▸ **Brief**: Please take the records that follow and repeat exactly the lines starting with the line with "Brown Lee Performance" and going on through the line with "Оставить комментарий (57, 1467)".

++++ Provided entries

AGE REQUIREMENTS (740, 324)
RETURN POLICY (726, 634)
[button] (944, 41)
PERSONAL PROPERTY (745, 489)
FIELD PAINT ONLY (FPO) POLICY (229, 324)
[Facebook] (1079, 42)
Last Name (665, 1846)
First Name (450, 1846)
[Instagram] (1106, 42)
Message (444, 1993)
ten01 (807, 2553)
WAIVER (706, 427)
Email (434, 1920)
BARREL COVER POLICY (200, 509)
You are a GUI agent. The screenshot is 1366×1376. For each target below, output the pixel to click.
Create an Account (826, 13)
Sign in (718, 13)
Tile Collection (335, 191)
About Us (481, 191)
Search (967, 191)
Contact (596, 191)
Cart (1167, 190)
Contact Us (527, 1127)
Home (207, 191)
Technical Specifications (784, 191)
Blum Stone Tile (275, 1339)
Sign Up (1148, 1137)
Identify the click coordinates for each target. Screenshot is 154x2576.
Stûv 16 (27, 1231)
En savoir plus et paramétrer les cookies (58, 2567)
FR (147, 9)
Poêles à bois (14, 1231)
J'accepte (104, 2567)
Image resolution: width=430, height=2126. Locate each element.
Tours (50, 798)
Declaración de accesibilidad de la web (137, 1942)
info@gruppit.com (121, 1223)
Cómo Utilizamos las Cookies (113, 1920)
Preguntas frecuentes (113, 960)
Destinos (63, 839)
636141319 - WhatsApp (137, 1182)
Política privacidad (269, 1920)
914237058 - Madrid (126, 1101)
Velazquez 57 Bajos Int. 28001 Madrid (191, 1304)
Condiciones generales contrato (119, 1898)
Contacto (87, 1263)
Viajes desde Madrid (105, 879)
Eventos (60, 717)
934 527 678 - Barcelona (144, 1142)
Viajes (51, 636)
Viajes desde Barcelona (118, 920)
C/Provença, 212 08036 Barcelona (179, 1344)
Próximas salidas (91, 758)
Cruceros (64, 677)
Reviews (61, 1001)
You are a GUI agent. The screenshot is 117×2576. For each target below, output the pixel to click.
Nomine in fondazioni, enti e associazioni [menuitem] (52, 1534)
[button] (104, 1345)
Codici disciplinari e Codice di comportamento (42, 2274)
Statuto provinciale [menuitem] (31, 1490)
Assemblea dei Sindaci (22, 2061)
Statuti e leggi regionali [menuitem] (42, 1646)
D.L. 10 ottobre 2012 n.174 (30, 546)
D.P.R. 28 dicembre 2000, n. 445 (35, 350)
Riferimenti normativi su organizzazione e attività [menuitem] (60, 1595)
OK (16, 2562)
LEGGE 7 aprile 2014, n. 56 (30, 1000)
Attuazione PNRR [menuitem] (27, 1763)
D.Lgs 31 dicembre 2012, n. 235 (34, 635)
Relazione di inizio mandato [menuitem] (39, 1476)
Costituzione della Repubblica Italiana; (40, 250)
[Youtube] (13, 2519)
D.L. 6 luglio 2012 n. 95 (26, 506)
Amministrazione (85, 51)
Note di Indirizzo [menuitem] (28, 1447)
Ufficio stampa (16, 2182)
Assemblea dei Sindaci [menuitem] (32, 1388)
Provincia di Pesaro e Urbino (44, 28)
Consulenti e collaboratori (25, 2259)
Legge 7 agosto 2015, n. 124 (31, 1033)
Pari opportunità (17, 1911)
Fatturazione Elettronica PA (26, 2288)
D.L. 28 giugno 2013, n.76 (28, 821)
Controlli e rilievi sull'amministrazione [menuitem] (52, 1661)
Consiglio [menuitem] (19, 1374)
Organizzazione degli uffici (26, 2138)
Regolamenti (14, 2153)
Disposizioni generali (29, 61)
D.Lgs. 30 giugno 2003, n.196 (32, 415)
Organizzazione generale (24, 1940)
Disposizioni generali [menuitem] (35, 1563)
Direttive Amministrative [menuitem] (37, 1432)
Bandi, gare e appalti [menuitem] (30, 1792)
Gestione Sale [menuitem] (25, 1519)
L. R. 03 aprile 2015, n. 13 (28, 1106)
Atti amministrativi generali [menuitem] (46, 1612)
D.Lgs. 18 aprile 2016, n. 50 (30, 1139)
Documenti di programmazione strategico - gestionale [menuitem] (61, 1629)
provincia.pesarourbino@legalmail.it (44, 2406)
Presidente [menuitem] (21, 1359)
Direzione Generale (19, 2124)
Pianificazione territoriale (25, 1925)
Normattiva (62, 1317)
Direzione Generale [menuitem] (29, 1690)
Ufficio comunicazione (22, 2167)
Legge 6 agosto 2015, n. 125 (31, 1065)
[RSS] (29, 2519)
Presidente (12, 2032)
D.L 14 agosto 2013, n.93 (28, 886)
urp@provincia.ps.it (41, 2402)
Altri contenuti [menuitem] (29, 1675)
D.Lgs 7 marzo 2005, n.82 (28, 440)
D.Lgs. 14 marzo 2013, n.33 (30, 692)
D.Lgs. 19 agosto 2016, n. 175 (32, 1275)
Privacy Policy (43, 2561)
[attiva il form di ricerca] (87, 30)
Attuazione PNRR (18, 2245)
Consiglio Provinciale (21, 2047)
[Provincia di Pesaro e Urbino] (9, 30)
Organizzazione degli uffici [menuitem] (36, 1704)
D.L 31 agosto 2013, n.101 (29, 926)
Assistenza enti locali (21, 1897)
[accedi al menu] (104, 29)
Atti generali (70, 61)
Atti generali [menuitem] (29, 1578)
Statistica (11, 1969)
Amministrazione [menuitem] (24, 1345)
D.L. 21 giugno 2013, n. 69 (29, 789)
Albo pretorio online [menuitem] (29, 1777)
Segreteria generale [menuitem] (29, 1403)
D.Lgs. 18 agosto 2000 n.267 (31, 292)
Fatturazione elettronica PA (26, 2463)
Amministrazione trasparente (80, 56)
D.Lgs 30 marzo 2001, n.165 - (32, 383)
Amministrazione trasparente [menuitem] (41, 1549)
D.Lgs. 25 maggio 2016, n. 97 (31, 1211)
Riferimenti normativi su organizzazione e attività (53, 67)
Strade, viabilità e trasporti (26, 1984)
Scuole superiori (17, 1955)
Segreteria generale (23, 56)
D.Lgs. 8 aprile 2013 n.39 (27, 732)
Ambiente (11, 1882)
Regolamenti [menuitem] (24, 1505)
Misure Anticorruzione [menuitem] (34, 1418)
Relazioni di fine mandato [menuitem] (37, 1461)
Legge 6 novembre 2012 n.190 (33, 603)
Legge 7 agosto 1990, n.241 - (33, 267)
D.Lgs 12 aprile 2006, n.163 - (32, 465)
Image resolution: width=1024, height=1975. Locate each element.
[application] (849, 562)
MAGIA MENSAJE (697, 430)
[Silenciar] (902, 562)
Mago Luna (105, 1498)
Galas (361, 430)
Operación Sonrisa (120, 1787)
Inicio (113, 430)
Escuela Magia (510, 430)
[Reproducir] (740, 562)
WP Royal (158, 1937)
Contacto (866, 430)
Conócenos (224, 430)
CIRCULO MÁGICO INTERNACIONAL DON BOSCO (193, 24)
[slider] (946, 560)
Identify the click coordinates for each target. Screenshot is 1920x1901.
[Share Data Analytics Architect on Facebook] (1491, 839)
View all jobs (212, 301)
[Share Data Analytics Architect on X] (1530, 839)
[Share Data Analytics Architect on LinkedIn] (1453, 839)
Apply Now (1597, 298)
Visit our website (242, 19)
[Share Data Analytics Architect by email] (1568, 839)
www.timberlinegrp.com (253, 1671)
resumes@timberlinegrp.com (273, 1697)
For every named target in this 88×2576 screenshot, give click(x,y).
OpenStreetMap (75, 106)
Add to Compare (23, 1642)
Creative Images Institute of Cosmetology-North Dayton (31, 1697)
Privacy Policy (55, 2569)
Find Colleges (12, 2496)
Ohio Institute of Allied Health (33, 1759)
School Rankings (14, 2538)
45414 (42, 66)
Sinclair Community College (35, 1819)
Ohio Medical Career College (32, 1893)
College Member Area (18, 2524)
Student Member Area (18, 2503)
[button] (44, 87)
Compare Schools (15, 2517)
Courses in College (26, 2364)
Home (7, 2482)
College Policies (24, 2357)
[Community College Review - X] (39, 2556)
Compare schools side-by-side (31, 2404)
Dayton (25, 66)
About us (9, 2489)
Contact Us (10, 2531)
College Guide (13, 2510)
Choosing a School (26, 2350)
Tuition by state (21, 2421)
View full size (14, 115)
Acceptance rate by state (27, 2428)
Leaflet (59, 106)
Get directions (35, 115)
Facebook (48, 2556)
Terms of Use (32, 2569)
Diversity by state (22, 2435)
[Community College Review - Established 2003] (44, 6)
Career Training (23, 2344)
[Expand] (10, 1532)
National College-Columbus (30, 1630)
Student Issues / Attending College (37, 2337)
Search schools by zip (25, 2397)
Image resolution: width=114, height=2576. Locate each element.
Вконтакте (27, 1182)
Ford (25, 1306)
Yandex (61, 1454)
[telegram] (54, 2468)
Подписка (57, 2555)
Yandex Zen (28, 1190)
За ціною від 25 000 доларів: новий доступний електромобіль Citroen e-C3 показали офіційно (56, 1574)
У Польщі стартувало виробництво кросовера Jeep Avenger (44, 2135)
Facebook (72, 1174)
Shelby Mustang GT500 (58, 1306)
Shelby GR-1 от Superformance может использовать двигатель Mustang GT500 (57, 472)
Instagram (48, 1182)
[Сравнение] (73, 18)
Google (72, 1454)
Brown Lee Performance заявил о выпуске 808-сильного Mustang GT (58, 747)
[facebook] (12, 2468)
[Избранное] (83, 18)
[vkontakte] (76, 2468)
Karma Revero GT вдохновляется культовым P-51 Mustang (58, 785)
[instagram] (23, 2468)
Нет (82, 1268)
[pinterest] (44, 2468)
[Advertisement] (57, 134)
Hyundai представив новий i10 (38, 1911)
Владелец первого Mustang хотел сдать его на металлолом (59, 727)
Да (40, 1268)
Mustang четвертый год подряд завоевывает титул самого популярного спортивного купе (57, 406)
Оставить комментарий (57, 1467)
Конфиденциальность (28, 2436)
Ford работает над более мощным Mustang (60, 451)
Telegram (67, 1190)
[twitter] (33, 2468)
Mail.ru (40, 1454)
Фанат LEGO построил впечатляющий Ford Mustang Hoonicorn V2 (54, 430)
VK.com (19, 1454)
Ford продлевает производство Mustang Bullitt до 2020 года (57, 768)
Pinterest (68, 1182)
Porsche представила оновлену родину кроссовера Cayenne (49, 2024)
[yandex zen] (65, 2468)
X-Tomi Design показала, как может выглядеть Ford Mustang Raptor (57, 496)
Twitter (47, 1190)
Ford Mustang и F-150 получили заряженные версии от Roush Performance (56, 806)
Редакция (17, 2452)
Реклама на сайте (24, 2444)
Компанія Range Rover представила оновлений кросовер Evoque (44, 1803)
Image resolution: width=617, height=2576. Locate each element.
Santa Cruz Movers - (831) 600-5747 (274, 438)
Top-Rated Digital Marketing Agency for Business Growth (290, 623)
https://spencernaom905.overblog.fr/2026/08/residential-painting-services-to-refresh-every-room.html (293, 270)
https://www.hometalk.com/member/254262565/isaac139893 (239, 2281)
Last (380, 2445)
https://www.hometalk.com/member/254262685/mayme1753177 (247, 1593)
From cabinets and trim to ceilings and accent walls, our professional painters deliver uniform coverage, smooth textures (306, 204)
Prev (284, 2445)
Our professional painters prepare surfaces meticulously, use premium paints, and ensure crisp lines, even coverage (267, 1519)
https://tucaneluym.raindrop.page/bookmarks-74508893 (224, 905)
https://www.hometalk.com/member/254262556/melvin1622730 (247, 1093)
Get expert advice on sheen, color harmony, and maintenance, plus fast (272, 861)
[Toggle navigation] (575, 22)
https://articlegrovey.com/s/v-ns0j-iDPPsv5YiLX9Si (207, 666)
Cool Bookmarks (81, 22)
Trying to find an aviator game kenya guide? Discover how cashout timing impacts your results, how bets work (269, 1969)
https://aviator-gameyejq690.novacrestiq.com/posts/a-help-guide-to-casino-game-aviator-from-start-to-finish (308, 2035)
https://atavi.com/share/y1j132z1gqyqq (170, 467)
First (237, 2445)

++++++++

▸ **Result of the exercise**:
Brown Lee Performance заявил о выпуске 808-сильного Mustang GT (58, 747)
[facebook] (12, 2468)
[Избранное] (83, 18)
[vkontakte] (76, 2468)
Karma Revero GT вдохновляется культовым P-51 Mustang (58, 785)
[instagram] (23, 2468)
Нет (82, 1268)
[pinterest] (44, 2468)
[Advertisement] (57, 134)
Hyundai представив новий i10 (38, 1911)
Владелец первого Mustang хотел сдать его на металлолом (59, 727)
Да (40, 1268)
Mustang четвертый год подряд завоевывает титул самого популярного спортивного купе (57, 406)
Оставить комментарий (57, 1467)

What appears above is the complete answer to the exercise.